Monday, April 4, 2011

Japan focuses work in pot cracked reactor

.- Japanese engineers struggled on Sunday to end the nuclear crisis worst since Chernobyl in the world trying to seal a crack that has been leaking radioactive material into the sea from a damaged reactor. The drama of the Fukushima Daiichi complex of six reactors and entered its fourth week, terrorizing the world nuclear industry and increasing the suffering of Japan after an earthquake and tsunami that left about 27 in 1500 people dead or missing.

Radiation has leaked into the ocean, food, clean water and air. Engineers are working to cool the nuclear fuel rods overheated and regain control of the damaged reactor. Experts say that beyond the natural disaster, there is minimal risk to human health in remote parts of Japan or abroad.

But the country is months of work to control the plant, followed by years of cleaning and containment of the nuclear crisis triggered worst since Chernobyl in 1986. "The main concern of the Japanese people is when they stop the leak of radioactive substances," said Goshi Hosono, a ruling party lawmaker and adviser to Prime Minister Naoto Kan.

During the weekend the plant operator, Tokyo Electric Power Co (TEPCO), found a crack in a concrete hole in its reactor complex number two in the Fukushima Daiichi, which generated a thousand readings mSv of radiation per hour the air inside. The leak did not stop after the concrete was poured into the pit and TEPCO will use polymers that absorb water to prevent the discharge more pollution.

The crack might have been the source of the leak that has been sending radiation in sea water at levels four thousand times beyond the legal limit. To cool the damaged reactor number two, engineers are exploring options for pumping water, including a makeshift air conditioning system, spraying the fuel rods from the reactor with water vapor or use the cleaning system of the plant.

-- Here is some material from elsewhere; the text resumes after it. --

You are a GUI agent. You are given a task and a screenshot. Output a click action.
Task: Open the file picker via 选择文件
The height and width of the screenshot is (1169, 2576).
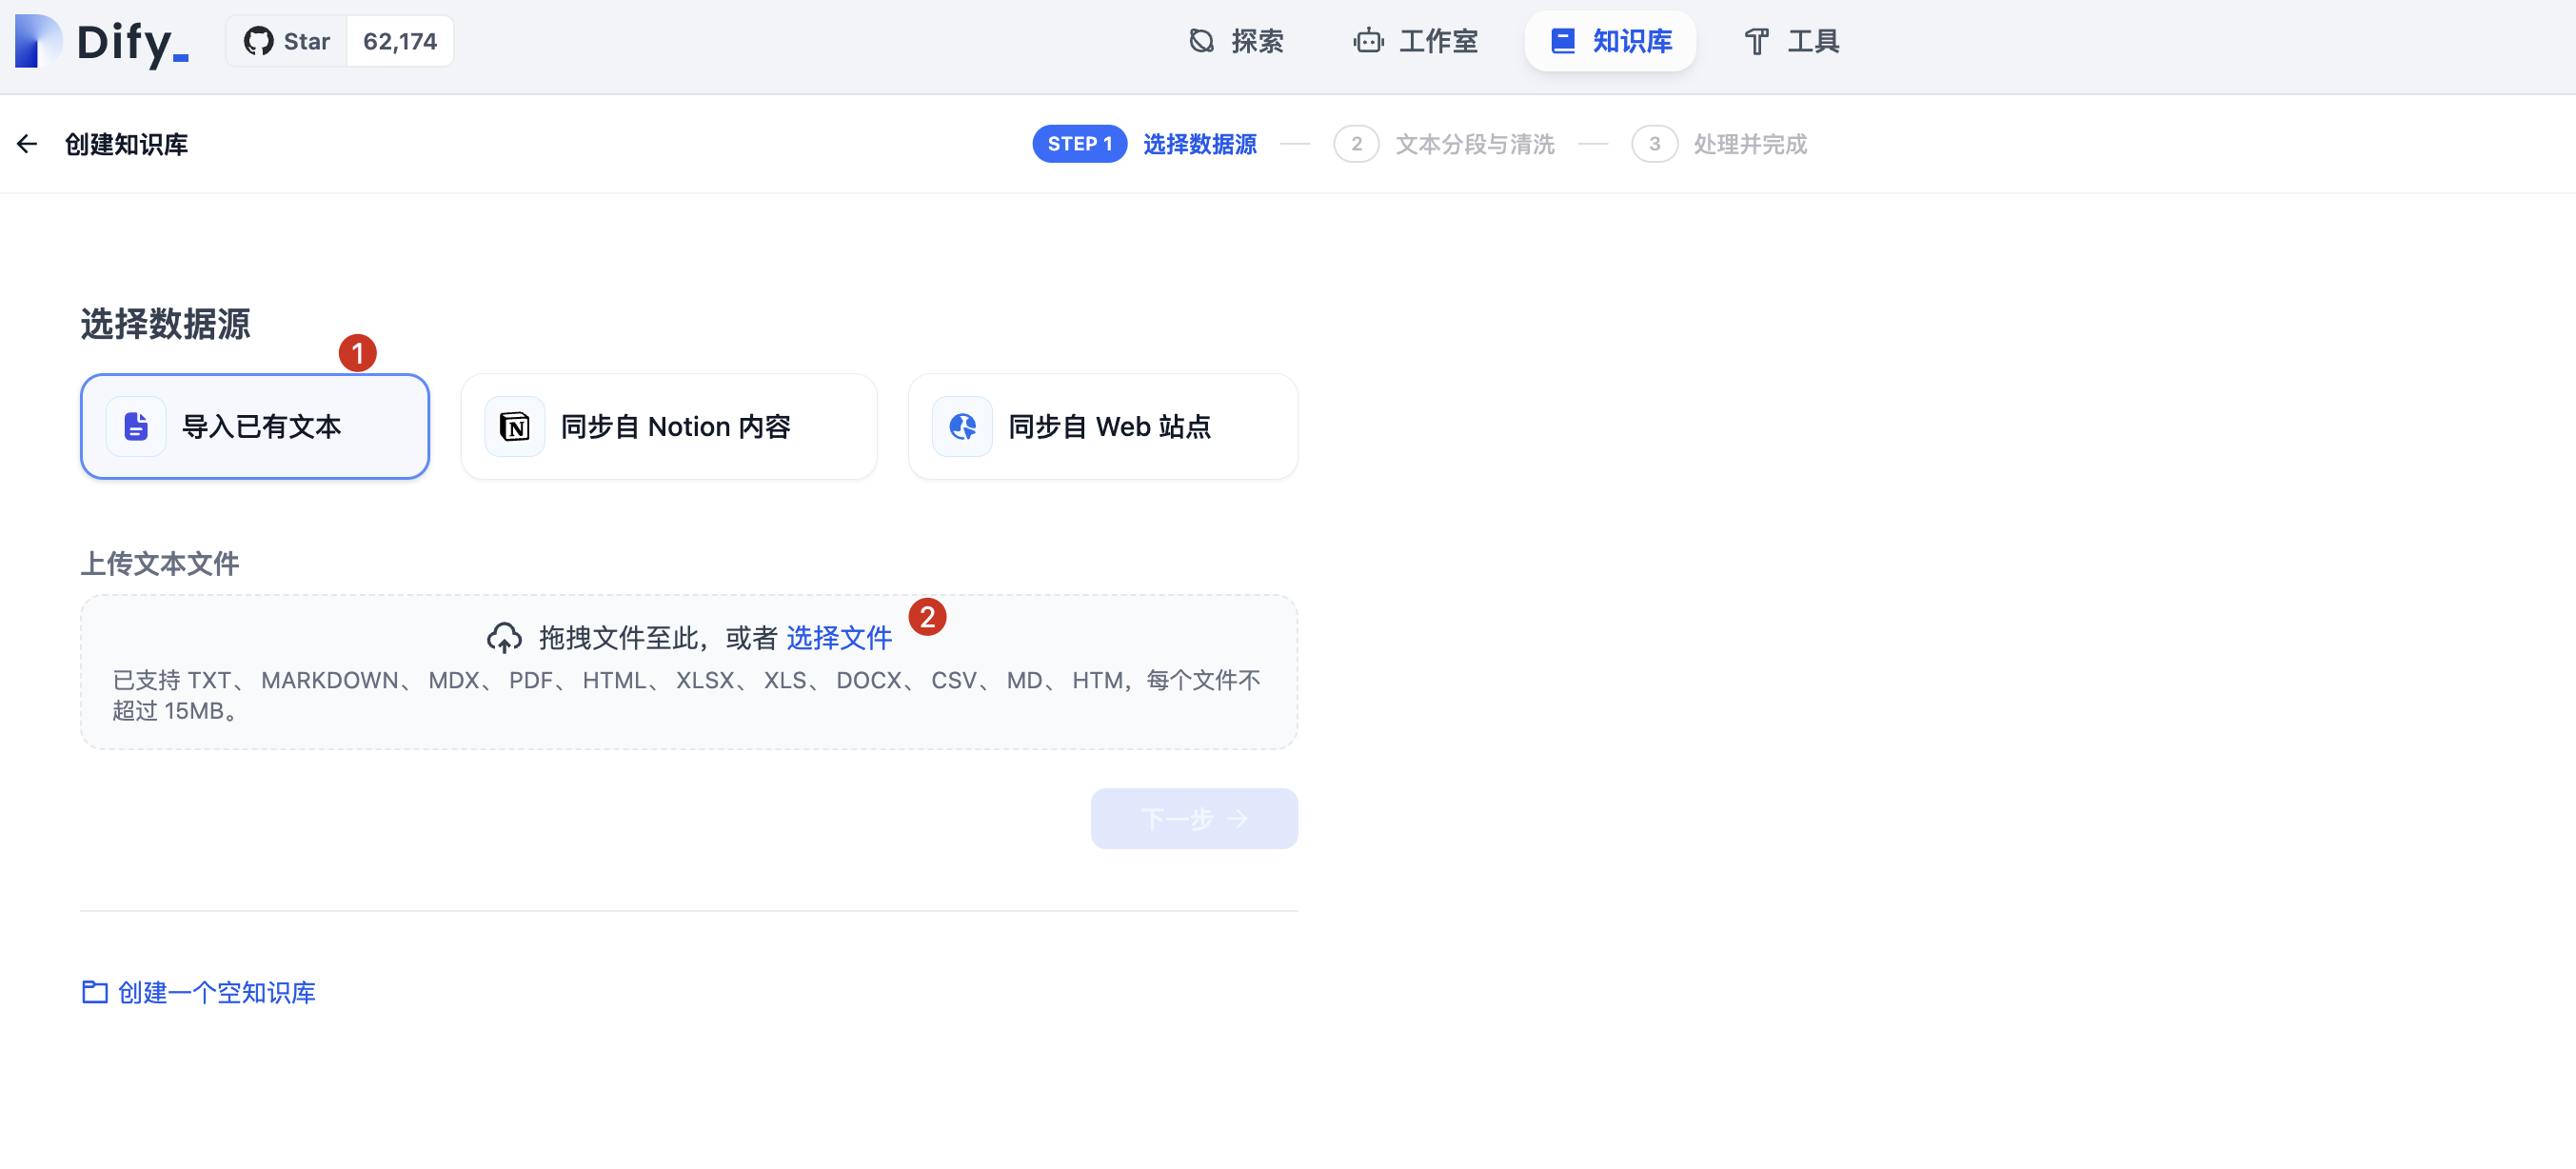click(x=840, y=637)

"We must not let our guard down as the situation at the nuclear plant is unpredictable," said Chief Cabinet Secretary, Yukio Edan, who has been the face of government since the disaster of 11 March. Under enormous pressure over his handling of the crisis and security preconditions, TEPCO confirmed Sunday that two employees missing since March 11 were found dead in the basement, and said that possibly killed by the tsunami.

Journalists plied officials with questions about why the bodies of 21 men and 24 were not found before and how they died, while others survived. The largest electric utilities in Japan, TEPCO shares have fallen 80 percent since the beginning of the tragedy and its chief executive is in a hospital.

Several hundred Japanese protested on Sunday against the nuclear plant to the company's offices in Tokyo. Damage from the magnitude 9.0 earthquake and tsunami which followed minutes later on the northeast coast of Japan could reach 300 billion dollars, the costliest natural disaster in the world.

Kan Saturday toured the devastated coastal villages in northern Japan, giving refugees the Government's support to rebuild their homes and regain their lifestyle. Farmers in rural areas surrounding the nuclear plant fear that consumers will reject their crops in Japan, given its origin in the provinces of Fukushima.

"There is no way that we will be able to sell something," said the farmer of 73 years Akio Abiko. "People in Tokyo is too sensitive to this kind of thing," he said. Some disgruntled farmers traveled to Tokyo from Fukushima during the weekend and used Geiger counters to prove to people that their products are safe.

Though it has been over three weeks since the quake, about 164 thousand people still in evacuation centers. The heartbreaking stories of survivors are still emerging to tell the arrival of the tsunami. Tatako public servant Suzuki, 40, narrowly escaped when the water rose to within a few inches from the ceiling of an evacuation center where they had taken refuge.

"I thought it was over, but fortunately the water stopped and started backing up," he told Reuters. Suzuki spent the night immersed in the water along with 11 other survivors, bodies floating around them. Thousands of Japanese and U.S. soldiers have been searching for bodies, using dozens of boats and helicopters to comb areas still under water on the northeast coast.

The teams hope that when the huge tide drops it easier to find the bodies of the victims in a nation where appropriate funeral rites are central to the Buddhist culture.